Dervîş Yûnus ma'şûkuna vuslat bulunca mest olur
Ben şîşeyi çaldım taşa nâmûs u ârı neylerem
Deli gibi dolandı durdu odada, sağa sola bakındı. Pencereye kaydı gözleri sonra. Yağmur yağıyordu, zor fark edilen çisil çisil bir yağmur… Hava biraz pusluydu. Video kaydını başa aldı. Kendini tekrar ilahiye kaptırdı. Pencereden çıkıp yükselmiş gibi hissetti ruhunu. Odasında değil bulutların arasındaydı sanki. Kendini çok hafiflemiş hissediyordu. Kulağı ilahide uzun süre pencereye baktı. Nemli yoğunlukta cama konan, bir süre titreşip göz kırptıktan sonra yerçekimi denilen o hoşgörüsüz yasaya boyun eğen damlacıkları seyrediyordu.
Daha fazla duramadı. Canı ıslanarak üşümek ve üşüyerek ıslanmak istedi. Hemen aceleyle giyinip dışarı attı kendini. Zaten çıkıp çıkmamayı biraz düşünecek olsa muhtemelen karar veremeyecek ve bu da evde kalmasına yol açacaktı. Evinden çıkarken sağda solda pinekleyen kedileri gördü: Bunlar nasıl sokak kedisi yahu? Temiz temiz. Bakımlı, besili. Tam sokak kedisi sayılmaz artık bunlar. Kedici ablalar mama vermeseler çok zorlanırlar hayatta kalmak için. Alışmışlar çünkü hazır yiyorlar artık, çöp karıştırmak veya fare yakalamak doğalarının bir gereği olmaktan çıkmış. Bu durumda kedici ablalar pek de hayırlı bir iş yapmıyorlar aslında; hayvanların doğasına müdahale ediyorlar.

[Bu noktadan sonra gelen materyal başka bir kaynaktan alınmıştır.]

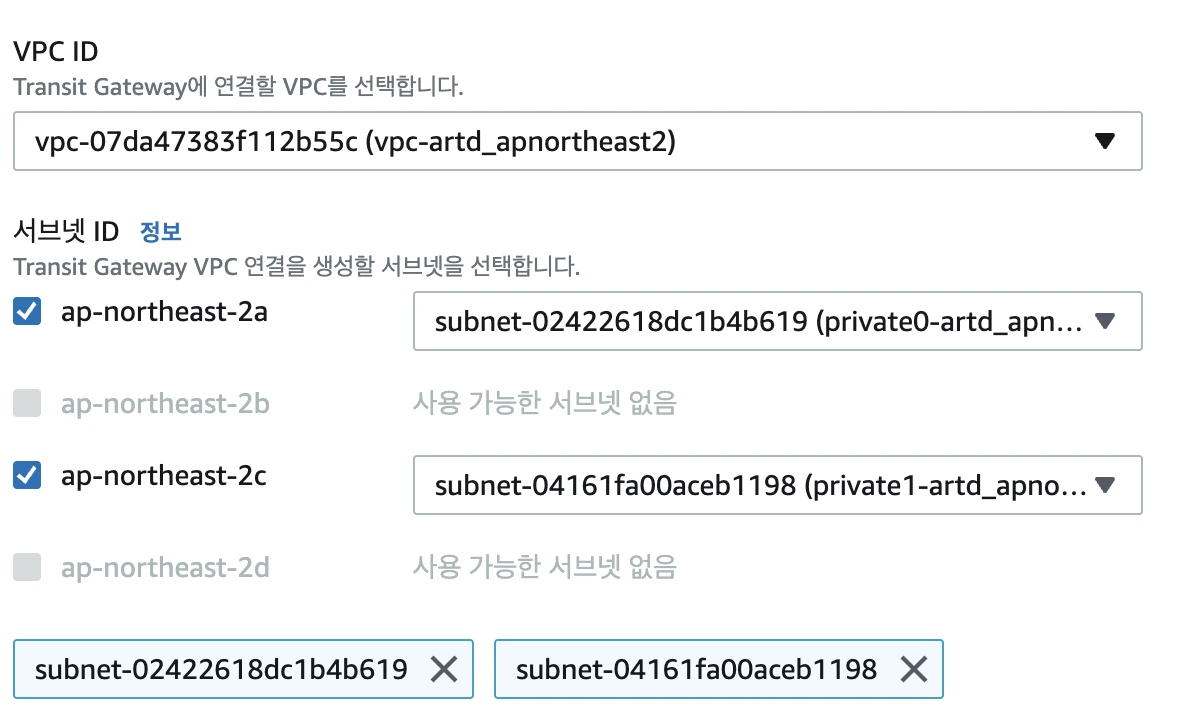Click the ap-northeast-2a zone label

point(164,312)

Hem yürüyor hem de kedileri düşünmeye devam ediyor, kendi kendine konuşuyordu: Son yıllarda hayvanseverlik tuhaf bir hâl aldı. Psikolojik bir vaka. İncelenmeli. Sokağın bir köşesinde açlıktan ölmekte olsam bu kediciler ne yapar? Biraz mama da benim önüme koyarlar mı? Yoksa bağırmayın lütfen, kedileri rahatsız ediyorsunuz mu derler? Bir gün denesem mi acaba? Saçmalama oğlum! Peki denemeyeceğim. Kıskanıyorsun kedileri, değil mi? Hiç de bile! Kıskanıyorsun bal gibi. Bu kedilerin en çirkini kadar bile sevilmiyorsun çünkü. Gerçekten nasıl da okşayıp duruyorlar kedileri. Düşünsene, her bir kedi günde on kedici abla tarafından sevilse, her bir abla o kedinin başını on beş kere sıvazlasa, toplamda her bir kedinin başı yüz elli kere sıvazlanmış olur. Yanlış mı hesapladım? On abla çarpı on beş sıvazlama. Yüz elli yapıyor. Vay be! Benim başım hayatım boyunca o kadar okşanmadı. Bu kediler bir günde o kadar seviliyor. Haftalık ve aylık ne kadar yapar hesaplasam mı acaba? Gerek yok, çıldıracağım. Beni de sevmeliler. Bir kedi kadar değerim yok mu benim? Ne zararım var topluma, ülkeme, şehrime, sokağıma? Belki de sevgisizlikten kapatıyorum eve kendimi. Acaba bir kedi kostümü bulsam, hani tavşan falan oluyor ya basketbol sahalarında, işte onun kedisini bulsam. Giysem kedi tulumumu, uygun bir yer bulup yanlasam şöyle, oh! Miyaavv miyav, mama vermeyavvv, karnım tok, kalbim açmiyav… Uzatsam başımı, sağ olyav, miyav… Güldü. Şehrin merkezindeki parka gelmişti. Şaşırdı: Ne zaman geldim buraya? Gidip güzel bir kahvaltı yapayım. Canım taze portakal suyu istiyor bugün.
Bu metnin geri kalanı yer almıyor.